Single by Tampa Red
- B-side: "Anna Lou Blues"
- Released: 1940
- Recorded: Chicago, May 10, 1940
- Genre: Blues
- Length: 2:55
- Label: Bluebird
- Songwriter: Hudson Whittaker a.k.a. Tampa Red

= Don't You Lie to Me =

Blues song first recorded by Tampa Red in 1940

"Don't You Lie to Me" (sometimes called "I Get Evil") is a song recorded by Tampa Red in 1940. It became popular with blues artists, leading it to become a blues standard. The song was also interpreted by rock and roll pioneers Fats Domino and Chuck Berry.

==Original song==
"Don't You Lie to Me" was recorded by Tampa Red approximately midpoint in his prolific recording career, representing the transition from his earlier hokum recordings to his later early Chicago-blues combo style. This was the same period when he began playing the electric guitar and recorded his best-known blues classics, including "It Hurts Me Too", "Love with a Feeling", and "Anna Lou Blues", the B-side of "Don't You Lie to Me".

The song is a mid-tempo twelve-bar blues that features Tampa Red playing jazz-inflected single-note guitar fills behind his vocals. Blind John Davis provided the piano accompaniment with an unidentified bass player and, as a throwback to his earlier days, Red added a twelve-bar kazoo solo. Although many later versions are credited to other artists, they usually use some, if not most, of Tampa Red's lyrics:

There're two kind of people I just can't stand
And that's a lying woman and a sneakin' man
So don't you lie to me, don't you lie to me
Because it makes me mad, and I get evil as a man can be

==Recordings by other artists==
Fats Domino recorded "Don't You Lie to Me" early in his career in 1951 (Imperial 5123). He used most of Tampa Red's lyrics and, although there is a full backing band, his trademark piano accompaniment dominates the recording. Domino received sole credit for the song, as did Chuck Berry when he recorded a rock and roll version for his 1961 album New Juke-Box Hits.

In 1962, Albert King recorded "Don't You Lie to Me" as "I Get Evil" (Bobbin 135), which was included on his first album The Big Blues. King's version uses an Afro-Cuban style rhythm, which he would later use for his 1967 hit "Crosscut Saw". Later, King with Stevie Ray Vaughan recorded it live for television in 1983, which is included on Albert King with Stevie Ray Vaughan in Session. In 1977, B.B. King recorded the song for the opening track on his King Size album.
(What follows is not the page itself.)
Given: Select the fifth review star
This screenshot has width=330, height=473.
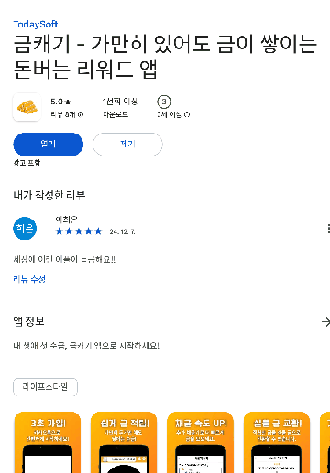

An AllMusic album review noted its "nice, rolling groove that King rides real easy". In 1992, Gary Moore recorded the song for his After Hours album.

Supertramp have released two versions of Don't You Lie To Me, on two of their live albums, Live 88 in 1988 and It Was The Best Of Times in 1997. It was a staple of late band leader Rick Davies' band, Ricky And The Rockets' set list.